● **Given exercise**
Write a continuation of the training tips for trainers below, starting after their final sentence.

● **Excerpt provided**
>>>

I have received the following tips for trainers from Dr. Dalia Moemen, a certified trainer in human resources development:


  • Before starting the course, go through the material deciding and noting down how each part of the content will be delivered and which activity or set of activities will be used to cover it.
  • Prepare the material well before starting the course. During the days of the course you will not have enough time to prepare for each session.
  • Dress formally for the first session (wear a suit) yet wear less formally during the following sessions. During the first session trainees form a first impression about you through how you look. In the following sessions trainees will have known you through interaction and appearance would be less important.
  • Get adequate sleep (before and after [delivering] each training session).
  • Carry out physical exercise to improve endurance and ability to function effectively during the training sessions.
  • Eat a well balanced and nutritious diet.
  • Practice standing for sustained time periods in order to be able to withstand standing during the sessions.

First Session

  • First 1 hour personal introductions (every 2 speak, each selecting whom he/she wants to talk to, then throw the ball, that person will introduced his/her colleague). May ask trainees to sit in a circle. Each person mentions his or her field of experience.

<<<

● **Dataset section**
>>>

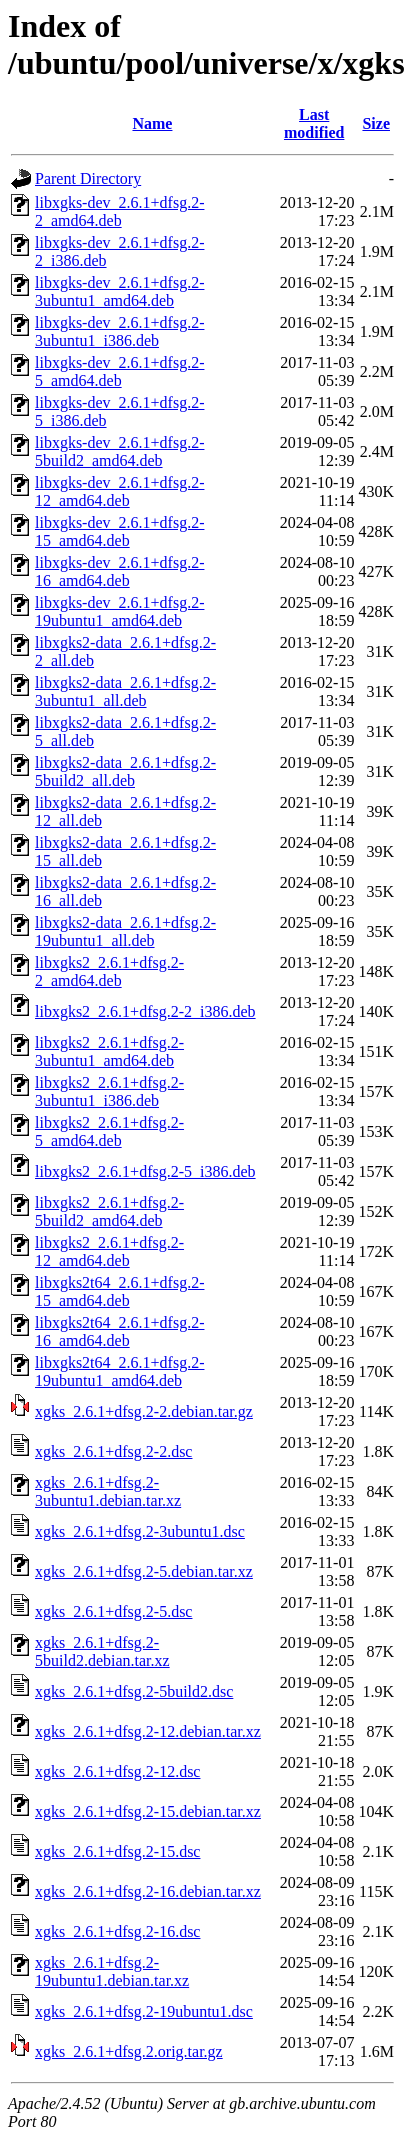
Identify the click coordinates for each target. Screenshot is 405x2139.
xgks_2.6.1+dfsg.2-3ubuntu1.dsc (140, 1531)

<<<

● **Exercise output**
  • Introduce yourself modestly at the beginning. Ex: "My name is .... I am a ... trainer at ... company. I will be delivering the ... training to you." Each session let them discover something new about you. Ex: having worked at some place or in a specific position, or having delivered training to so and so people or at a specific place ... etc.
  • Elicit trainee expectations about the course (what they will learn, what it will cover). [Ask one of the trainees to write the expectations on the flip chart after you rephrase it perhaps to make it closer to your course objectives. You will use this same sheet at the last session to go through what they expected and see what has been achieved/covered.]
  • List objectives of the whole training. [Let a trainee write them down.] Determine similarities between your training objectives and the expectations of the trainees. [You may underline the similar points in the trainee expectations using a different color marker.'
  • Start your first session with a strong (grabbing) thing. Ex: photos, watching a video.


  • Group activity, presentation, class comments. [Trainees use sheets of paper, from flip chart sheets, and colored markers to write their presentation. They then hold the paper to the class during the presentation.] Each group should have 3 main people: a speaker/presenter, a writer (to write on the paper sheets) and a time keeper to make sure the team keeps track of time. The trainer must be strict in not allowing time to slip by from any team. Group trainees each time differently, ex: assign a number to each trainee, then in a following group activity assign different group numbers to trainees (perhaps by starting the counting backwards ... etc). Thank each group heartedly for their effort after completing their presentation (this would make them feel satisfied and ready to work next time and will encourage other groups to work well too).
  • Role play, class comments
  • Questionnaire (individual), trainer comment
  • Quiz, individually, groups
  • Case method (let groups work out the answer for a single case, or provide a different case per each group).


  • Flip chart
  • Ball
  • Laser pen (pointer)
  • Lots of colored markers (for trainees to use)
  • Lots of flip chart paper sheet roles (for students to cut and use).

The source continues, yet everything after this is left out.